==== Entries supplied ====

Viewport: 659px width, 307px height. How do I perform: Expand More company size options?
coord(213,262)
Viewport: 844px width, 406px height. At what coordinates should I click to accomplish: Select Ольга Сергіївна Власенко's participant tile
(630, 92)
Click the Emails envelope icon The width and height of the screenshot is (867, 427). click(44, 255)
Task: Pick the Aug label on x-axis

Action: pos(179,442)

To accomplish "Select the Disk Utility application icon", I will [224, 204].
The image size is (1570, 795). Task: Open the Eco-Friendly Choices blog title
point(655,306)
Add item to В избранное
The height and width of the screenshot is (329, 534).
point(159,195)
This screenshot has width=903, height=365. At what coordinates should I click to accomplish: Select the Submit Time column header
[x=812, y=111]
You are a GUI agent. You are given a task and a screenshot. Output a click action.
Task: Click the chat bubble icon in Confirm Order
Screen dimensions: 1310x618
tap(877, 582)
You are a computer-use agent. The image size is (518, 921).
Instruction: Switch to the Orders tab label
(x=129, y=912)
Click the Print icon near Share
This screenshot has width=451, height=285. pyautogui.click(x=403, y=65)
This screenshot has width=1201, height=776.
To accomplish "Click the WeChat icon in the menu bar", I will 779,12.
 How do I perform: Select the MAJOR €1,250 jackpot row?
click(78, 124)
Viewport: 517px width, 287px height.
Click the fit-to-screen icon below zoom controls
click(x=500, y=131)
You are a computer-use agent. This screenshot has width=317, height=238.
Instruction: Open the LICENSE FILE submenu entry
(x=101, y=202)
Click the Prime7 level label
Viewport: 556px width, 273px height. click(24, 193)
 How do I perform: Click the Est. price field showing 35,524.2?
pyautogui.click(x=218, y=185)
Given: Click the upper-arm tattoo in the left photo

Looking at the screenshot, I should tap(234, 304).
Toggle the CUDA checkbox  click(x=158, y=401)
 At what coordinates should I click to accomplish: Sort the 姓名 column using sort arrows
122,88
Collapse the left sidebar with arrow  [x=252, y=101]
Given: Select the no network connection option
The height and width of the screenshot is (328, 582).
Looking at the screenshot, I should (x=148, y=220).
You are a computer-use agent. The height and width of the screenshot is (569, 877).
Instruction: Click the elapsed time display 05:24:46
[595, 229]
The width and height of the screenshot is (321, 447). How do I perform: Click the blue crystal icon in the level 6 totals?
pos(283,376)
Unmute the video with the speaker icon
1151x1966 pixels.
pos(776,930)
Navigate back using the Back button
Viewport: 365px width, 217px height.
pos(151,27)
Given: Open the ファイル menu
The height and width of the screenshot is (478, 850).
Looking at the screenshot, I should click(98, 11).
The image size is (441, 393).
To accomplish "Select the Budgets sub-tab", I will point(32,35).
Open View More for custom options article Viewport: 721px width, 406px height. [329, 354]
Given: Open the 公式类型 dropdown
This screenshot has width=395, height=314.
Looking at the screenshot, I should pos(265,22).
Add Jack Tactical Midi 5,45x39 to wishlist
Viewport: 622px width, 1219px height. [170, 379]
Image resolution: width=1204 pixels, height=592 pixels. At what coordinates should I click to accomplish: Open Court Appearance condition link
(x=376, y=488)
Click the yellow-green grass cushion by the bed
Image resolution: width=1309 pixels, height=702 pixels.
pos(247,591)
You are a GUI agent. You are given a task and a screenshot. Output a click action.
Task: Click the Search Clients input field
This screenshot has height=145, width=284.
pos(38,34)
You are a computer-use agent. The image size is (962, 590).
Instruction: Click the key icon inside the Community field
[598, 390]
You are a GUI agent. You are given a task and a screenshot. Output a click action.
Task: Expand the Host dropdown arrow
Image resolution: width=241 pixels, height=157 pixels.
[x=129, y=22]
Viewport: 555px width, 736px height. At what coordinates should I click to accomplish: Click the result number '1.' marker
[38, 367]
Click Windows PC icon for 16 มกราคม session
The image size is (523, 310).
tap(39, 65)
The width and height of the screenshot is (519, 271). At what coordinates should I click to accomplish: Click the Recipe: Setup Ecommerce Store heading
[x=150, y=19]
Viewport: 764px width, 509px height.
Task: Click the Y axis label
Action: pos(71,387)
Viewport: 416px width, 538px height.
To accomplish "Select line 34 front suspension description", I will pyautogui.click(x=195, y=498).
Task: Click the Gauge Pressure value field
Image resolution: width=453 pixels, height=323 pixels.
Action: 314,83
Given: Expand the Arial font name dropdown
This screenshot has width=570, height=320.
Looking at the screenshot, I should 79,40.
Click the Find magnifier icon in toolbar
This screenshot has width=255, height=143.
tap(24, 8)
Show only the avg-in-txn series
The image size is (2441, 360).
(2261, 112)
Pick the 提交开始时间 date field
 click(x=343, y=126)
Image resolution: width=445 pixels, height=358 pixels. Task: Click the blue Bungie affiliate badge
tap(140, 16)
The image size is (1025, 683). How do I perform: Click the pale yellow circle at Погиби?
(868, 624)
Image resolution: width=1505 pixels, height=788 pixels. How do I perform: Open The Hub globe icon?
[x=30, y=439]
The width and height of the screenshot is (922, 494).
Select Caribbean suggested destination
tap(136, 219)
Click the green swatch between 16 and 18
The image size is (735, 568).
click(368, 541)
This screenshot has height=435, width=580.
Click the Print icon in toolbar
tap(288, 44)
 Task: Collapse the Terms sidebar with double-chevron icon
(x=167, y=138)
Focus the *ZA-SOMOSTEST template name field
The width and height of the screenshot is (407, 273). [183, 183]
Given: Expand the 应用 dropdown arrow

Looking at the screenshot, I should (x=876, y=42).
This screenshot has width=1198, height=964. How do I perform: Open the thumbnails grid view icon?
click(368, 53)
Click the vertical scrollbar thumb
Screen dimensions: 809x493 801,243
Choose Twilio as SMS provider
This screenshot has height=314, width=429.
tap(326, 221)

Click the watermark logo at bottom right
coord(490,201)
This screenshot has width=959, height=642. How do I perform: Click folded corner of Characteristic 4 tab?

====

▸ Set problem
Copy the saved entries above verbatim, beginning with the first item and ending after the line that contains "point(159,195)".

▸ Task solution
Viewport: 659px width, 307px height. How do I perform: Expand More company size options?
coord(213,262)
Viewport: 844px width, 406px height. At what coordinates should I click to accomplish: Select Ольга Сергіївна Власенко's participant tile
(630, 92)
Click the Emails envelope icon The width and height of the screenshot is (867, 427). click(44, 255)
Task: Pick the Aug label on x-axis

Action: pos(179,442)

To accomplish "Select the Disk Utility application icon", I will [224, 204].
The image size is (1570, 795). Task: Open the Eco-Friendly Choices blog title
point(655,306)
Add item to В избранное
The height and width of the screenshot is (329, 534).
point(159,195)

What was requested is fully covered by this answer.